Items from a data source
· · · · ·
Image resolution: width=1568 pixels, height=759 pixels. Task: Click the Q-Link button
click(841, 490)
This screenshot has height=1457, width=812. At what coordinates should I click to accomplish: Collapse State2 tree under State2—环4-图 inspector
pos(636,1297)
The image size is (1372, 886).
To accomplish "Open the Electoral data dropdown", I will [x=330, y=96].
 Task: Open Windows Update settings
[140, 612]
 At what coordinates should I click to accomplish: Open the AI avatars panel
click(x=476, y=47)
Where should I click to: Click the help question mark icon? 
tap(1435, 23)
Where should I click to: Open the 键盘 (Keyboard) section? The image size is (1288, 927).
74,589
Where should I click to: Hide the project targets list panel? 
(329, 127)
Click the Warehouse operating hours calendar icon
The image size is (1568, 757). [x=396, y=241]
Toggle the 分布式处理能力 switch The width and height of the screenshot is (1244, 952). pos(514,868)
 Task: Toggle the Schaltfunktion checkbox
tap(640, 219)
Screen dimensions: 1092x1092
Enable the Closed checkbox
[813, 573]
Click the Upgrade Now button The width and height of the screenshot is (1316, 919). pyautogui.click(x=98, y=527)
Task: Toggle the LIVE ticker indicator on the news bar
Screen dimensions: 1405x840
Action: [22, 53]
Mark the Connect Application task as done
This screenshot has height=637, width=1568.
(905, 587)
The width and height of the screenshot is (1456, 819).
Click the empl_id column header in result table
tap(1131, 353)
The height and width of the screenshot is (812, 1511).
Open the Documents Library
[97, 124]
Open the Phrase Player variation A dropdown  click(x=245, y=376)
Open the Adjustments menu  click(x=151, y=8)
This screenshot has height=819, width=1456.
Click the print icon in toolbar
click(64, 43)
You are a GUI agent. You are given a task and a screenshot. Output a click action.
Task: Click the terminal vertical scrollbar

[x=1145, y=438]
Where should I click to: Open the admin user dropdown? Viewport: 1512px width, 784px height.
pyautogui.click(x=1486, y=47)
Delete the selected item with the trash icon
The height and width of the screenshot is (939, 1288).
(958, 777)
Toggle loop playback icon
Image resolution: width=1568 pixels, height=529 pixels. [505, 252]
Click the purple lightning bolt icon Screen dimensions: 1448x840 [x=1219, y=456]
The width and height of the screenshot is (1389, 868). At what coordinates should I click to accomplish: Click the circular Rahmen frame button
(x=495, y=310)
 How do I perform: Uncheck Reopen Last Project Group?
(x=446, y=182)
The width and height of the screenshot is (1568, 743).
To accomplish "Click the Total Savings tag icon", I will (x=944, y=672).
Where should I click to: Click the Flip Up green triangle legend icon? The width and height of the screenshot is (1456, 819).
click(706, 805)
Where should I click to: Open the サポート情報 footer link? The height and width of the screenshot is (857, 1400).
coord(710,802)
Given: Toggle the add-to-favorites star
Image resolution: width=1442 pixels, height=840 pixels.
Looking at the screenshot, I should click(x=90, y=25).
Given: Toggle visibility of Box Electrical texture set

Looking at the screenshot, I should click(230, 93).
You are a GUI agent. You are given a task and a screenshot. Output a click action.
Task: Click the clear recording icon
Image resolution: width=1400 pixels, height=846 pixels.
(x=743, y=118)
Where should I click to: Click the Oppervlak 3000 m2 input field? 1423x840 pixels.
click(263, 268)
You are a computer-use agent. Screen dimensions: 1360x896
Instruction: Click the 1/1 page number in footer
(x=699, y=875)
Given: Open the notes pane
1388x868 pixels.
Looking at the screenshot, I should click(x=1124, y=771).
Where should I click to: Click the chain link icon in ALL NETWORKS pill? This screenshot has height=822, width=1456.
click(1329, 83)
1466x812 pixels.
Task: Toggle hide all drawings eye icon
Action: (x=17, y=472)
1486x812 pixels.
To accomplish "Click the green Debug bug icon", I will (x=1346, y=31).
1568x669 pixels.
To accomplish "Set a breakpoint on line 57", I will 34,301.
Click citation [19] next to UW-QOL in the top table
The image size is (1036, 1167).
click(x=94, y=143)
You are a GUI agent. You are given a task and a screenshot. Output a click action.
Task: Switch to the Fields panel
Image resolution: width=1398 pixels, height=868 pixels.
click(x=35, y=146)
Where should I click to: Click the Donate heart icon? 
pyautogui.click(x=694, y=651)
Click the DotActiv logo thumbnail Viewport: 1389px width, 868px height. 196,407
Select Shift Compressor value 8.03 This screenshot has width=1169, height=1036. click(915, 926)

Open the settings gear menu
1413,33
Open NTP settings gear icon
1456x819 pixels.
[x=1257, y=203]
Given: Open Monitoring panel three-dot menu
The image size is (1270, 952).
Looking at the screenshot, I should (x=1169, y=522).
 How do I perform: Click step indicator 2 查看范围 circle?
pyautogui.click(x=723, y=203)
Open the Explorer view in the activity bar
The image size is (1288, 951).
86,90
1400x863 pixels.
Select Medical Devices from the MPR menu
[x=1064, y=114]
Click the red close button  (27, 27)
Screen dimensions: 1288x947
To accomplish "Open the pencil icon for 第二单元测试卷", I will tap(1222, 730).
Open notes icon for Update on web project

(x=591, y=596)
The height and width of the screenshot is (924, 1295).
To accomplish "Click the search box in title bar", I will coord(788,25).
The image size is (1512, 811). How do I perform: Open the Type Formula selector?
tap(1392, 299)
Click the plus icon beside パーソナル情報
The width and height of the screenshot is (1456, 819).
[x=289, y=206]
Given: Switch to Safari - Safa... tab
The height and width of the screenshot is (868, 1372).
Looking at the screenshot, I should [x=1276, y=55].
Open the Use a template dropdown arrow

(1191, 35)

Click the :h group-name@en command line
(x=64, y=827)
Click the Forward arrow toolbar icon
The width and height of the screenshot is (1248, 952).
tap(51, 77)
· · · · ·
Exercise brief :: All entries shown above should be printed again exactly.

Problem solution ::
Image resolution: width=1568 pixels, height=759 pixels. Task: Click the Q-Link button
click(841, 490)
This screenshot has height=1457, width=812. At what coordinates should I click to accomplish: Collapse State2 tree under State2—环4-图 inspector
pos(636,1297)
The image size is (1372, 886).
To accomplish "Open the Electoral data dropdown", I will [x=330, y=96].
 Task: Open Windows Update settings
[140, 612]
 At what coordinates should I click to accomplish: Open the AI avatars panel
click(x=476, y=47)
Where should I click to: Click the help question mark icon? 
tap(1435, 23)
Where should I click to: Open the 键盘 (Keyboard) section? The image size is (1288, 927).
74,589
Where should I click to: Hide the project targets list panel? 
(329, 127)
Click the Warehouse operating hours calendar icon
The image size is (1568, 757). [x=396, y=241]
Toggle the 分布式处理能力 switch The width and height of the screenshot is (1244, 952). pos(514,868)
 Task: Toggle the Schaltfunktion checkbox
tap(640, 219)
Screen dimensions: 1092x1092
Enable the Closed checkbox
[813, 573]
Click the Upgrade Now button The width and height of the screenshot is (1316, 919). pyautogui.click(x=98, y=527)
Task: Toggle the LIVE ticker indicator on the news bar
Screen dimensions: 1405x840
Action: [22, 53]
Mark the Connect Application task as done
This screenshot has height=637, width=1568.
(905, 587)
The width and height of the screenshot is (1456, 819).
Click the empl_id column header in result table
tap(1131, 353)
The height and width of the screenshot is (812, 1511).
Open the Documents Library
[97, 124]
Open the Phrase Player variation A dropdown  click(x=245, y=376)
Open the Adjustments menu  click(x=151, y=8)
This screenshot has height=819, width=1456.
Click the print icon in toolbar
click(64, 43)
You are a GUI agent. You are given a task and a screenshot. Output a click action.
Task: Click the terminal vertical scrollbar

[x=1145, y=438]
Where should I click to: Open the admin user dropdown? Viewport: 1512px width, 784px height.
pyautogui.click(x=1486, y=47)
Delete the selected item with the trash icon
The height and width of the screenshot is (939, 1288).
(958, 777)
Toggle loop playback icon
Image resolution: width=1568 pixels, height=529 pixels. [505, 252]
Click the purple lightning bolt icon Screen dimensions: 1448x840 [x=1219, y=456]
The width and height of the screenshot is (1389, 868). At what coordinates should I click to accomplish: Click the circular Rahmen frame button
(x=495, y=310)
 How do I perform: Uncheck Reopen Last Project Group?
(x=446, y=182)
The width and height of the screenshot is (1568, 743).
To accomplish "Click the Total Savings tag icon", I will (x=944, y=672).
Where should I click to: Click the Flip Up green triangle legend icon? The width and height of the screenshot is (1456, 819).
click(706, 805)
Where should I click to: Open the サポート情報 footer link? The height and width of the screenshot is (857, 1400).
coord(710,802)
Given: Toggle the add-to-favorites star
Image resolution: width=1442 pixels, height=840 pixels.
Looking at the screenshot, I should click(x=90, y=25).
Given: Toggle visibility of Box Electrical texture set

Looking at the screenshot, I should click(230, 93).
You are a GUI agent. You are given a task and a screenshot. Output a click action.
Task: Click the clear recording icon
Image resolution: width=1400 pixels, height=846 pixels.
(x=743, y=118)
Where should I click to: Click the Oppervlak 3000 m2 input field? 1423x840 pixels.
click(263, 268)
You are a computer-use agent. Screen dimensions: 1360x896
Instruction: Click the 1/1 page number in footer
(x=699, y=875)
Given: Open the notes pane
1388x868 pixels.
Looking at the screenshot, I should click(x=1124, y=771).
Where should I click to: Click the chain link icon in ALL NETWORKS pill? This screenshot has height=822, width=1456.
click(1329, 83)
1466x812 pixels.
Task: Toggle hide all drawings eye icon
Action: (x=17, y=472)
1486x812 pixels.
To accomplish "Click the green Debug bug icon", I will (x=1346, y=31).
1568x669 pixels.
To accomplish "Set a breakpoint on line 57", I will 34,301.
Click citation [19] next to UW-QOL in the top table
The image size is (1036, 1167).
click(x=94, y=143)
You are a GUI agent. You are given a task and a screenshot. Output a click action.
Task: Switch to the Fields panel
Image resolution: width=1398 pixels, height=868 pixels.
click(x=35, y=146)
Where should I click to: Click the Donate heart icon? 
pyautogui.click(x=694, y=651)
Click the DotActiv logo thumbnail Viewport: 1389px width, 868px height. 196,407
Select Shift Compressor value 8.03 This screenshot has width=1169, height=1036. click(915, 926)

Open the settings gear menu
1413,33
Open NTP settings gear icon
1456x819 pixels.
[x=1257, y=203]
Given: Open Monitoring panel three-dot menu
The image size is (1270, 952).
Looking at the screenshot, I should (x=1169, y=522).
 How do I perform: Click step indicator 2 查看范围 circle?
pyautogui.click(x=723, y=203)
Open the Explorer view in the activity bar
The image size is (1288, 951).
86,90
1400x863 pixels.
Select Medical Devices from the MPR menu
[x=1064, y=114]
Click the red close button  (27, 27)
Screen dimensions: 1288x947
To accomplish "Open the pencil icon for 第二单元测试卷", I will tap(1222, 730).
Open notes icon for Update on web project

(x=591, y=596)
The height and width of the screenshot is (924, 1295).
To accomplish "Click the search box in title bar", I will coord(788,25).
The image size is (1512, 811). How do I perform: Open the Type Formula selector?
tap(1392, 299)
Click the plus icon beside パーソナル情報
The width and height of the screenshot is (1456, 819).
[x=289, y=206]
Given: Switch to Safari - Safa... tab
The height and width of the screenshot is (868, 1372).
Looking at the screenshot, I should [x=1276, y=55].
Open the Use a template dropdown arrow

(1191, 35)

Click the :h group-name@en command line
(x=64, y=827)
Click the Forward arrow toolbar icon
The width and height of the screenshot is (1248, 952).
tap(51, 77)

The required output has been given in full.